Yo los pruebo a máxima tensión y cero corriente (base cortocircuitada con emisor)

Y a máxima corriente y muy muy bajo voltaje (base unida a colector) . . .  y rezo . . .  amén 

Me faltaría en medio del SOA  🤷‍♂️


----------



## switchxxi (Feb 8, 2021)

El primer circuito tiene la ventaja de que la tensión CE es, dentro de todo, fija con lo que se puede calcular a groso modo la máxima potencia a la que trabaja el transistor sin hacer muchos calculos, después, por extrapolación se puede sacar muy cutremente una zona de trabajo máxima.

Al menos, si se compraron muchos transistores, aun se los puede usar sabiendo sus limitaciones. Al menos los del video aguantan hasta 3A / 20Vce y no terminaron siendo unos BC548 disfrazados .


----------



## sebsjata (Feb 8, 2021)

Está buena la idea, aquí una mejora.

como las resistencias son costosas y la idea de las bombillas halógenas no me gusta por su elevada corriente cuando el filamento está frio, mejor usar una carga electrónica variable, así podemos ir subiendo la corriente poco a poco. eso si, colocar un buen disipador al mosfet y mejor colocar en varios en paralelo, así como está con los valores de resistencia y potenciómetro llega hasta 15A.

Otra variante.

colocar el transistor en colector común "en la imagen NPN, pero colocar el PNP también en colector común usar lm337, un mosfet canal P y fuente de tensión negativa" para así poder usar un lm317 y regular la tensión de salida para poder testear el transistor en toda su SOA, diferentes tensiones CE y diferentes corrientes.


----------



## ricbevi (Feb 9, 2021)

switchxxi dijo:


> Perdiendo el tiempo, como para variar, me tope con este video.
> 
> 
> 
> ...


No es para "pincharte el globo" esta todo bien el desarrollo pero en el video dice y muestra claramente(min 1:39) que prueba tanto PNP como NPN ya que coloco un 7812 y un 7912 aplicando el mismo esquema.


----------



## switchxxi (Feb 9, 2021)

ricbevi dijo:


> No es para "pincharte el globo" esta todo bien el desarrollo pero en el video dice y muestra claramente(min 1:39) que prueba tanto PNP como NPN ya que coloco un 7812 y un 7912 aplicando el mismo esquema.
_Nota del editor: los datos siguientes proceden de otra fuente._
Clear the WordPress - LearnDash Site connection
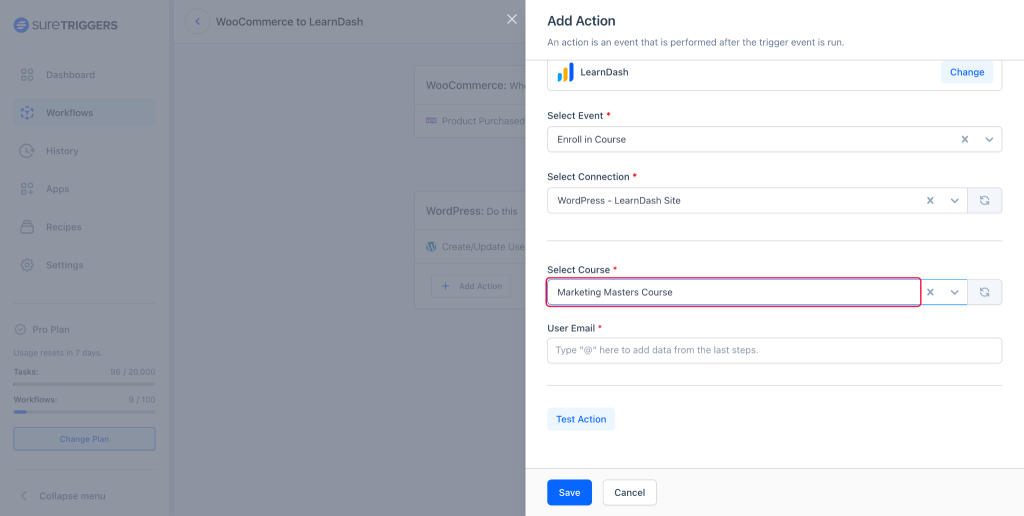1024x516 pixels. (x=930, y=201)
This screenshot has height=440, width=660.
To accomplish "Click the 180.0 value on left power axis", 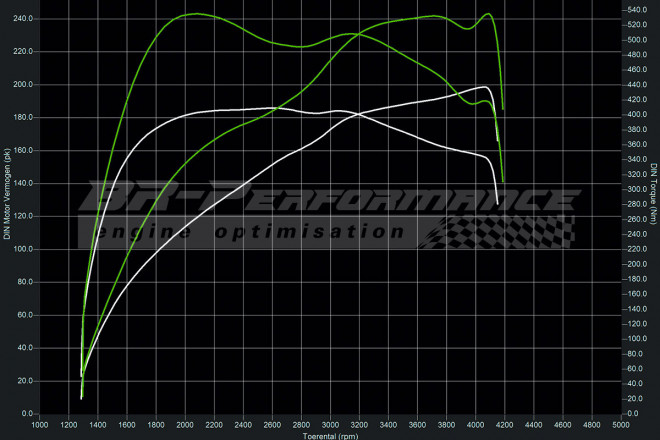I will coord(24,117).
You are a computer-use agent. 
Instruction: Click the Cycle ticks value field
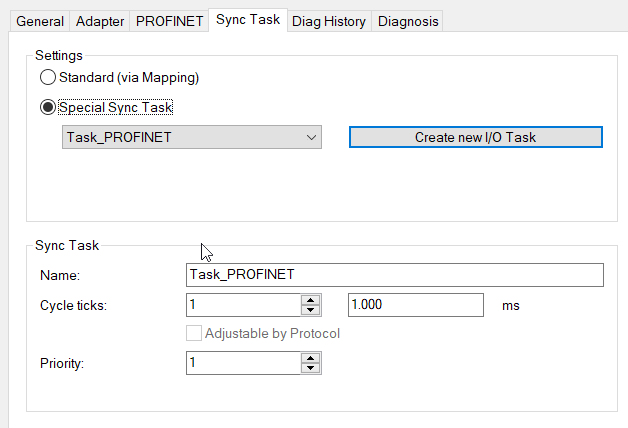[243, 305]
Es que el mio es mas para vagos .... Ahí hay que cambiar los cables de entrada de alimentación, en el mio solo mover una palanca .



sebsjata dijo:


> Está buena la idea, aquí una mejora.
> Ver el archivo adjunto 262015
> como las resistencias son costosas y la idea de las bombillas halógenas no me gusta por su elevada corriente cuando el filamento está frio, mejor usar una carga electrónica variable, así podemos ir subiendo la corriente poco a poco. eso si, colocar un buen disipador al mosfet y mejor colocar en varios en paralelo, así como está con los valores de resistencia y potenciómetro llega hasta 15A.
> 
> ...



Me gusto mucho el segundo esquema, es mucho mas versátil.


----------



## DJ T3 (Feb 9, 2021)

Algo que no suele pasar, pero está la posibilidad, es que si se abre el transistor, chau 7812...


----------



## switchxxi (Feb 10, 2021)

DJ T3 dijo:


> Algo que no suele pasar, pero está la posibilidad, es que si se abre el transistor, chau 7812...



Eso solo si el 7812 es falsificado, de lo contrario tiene protección interna tanto por sobrecorriente (esta limitada internamente) como por exceso de temperatura.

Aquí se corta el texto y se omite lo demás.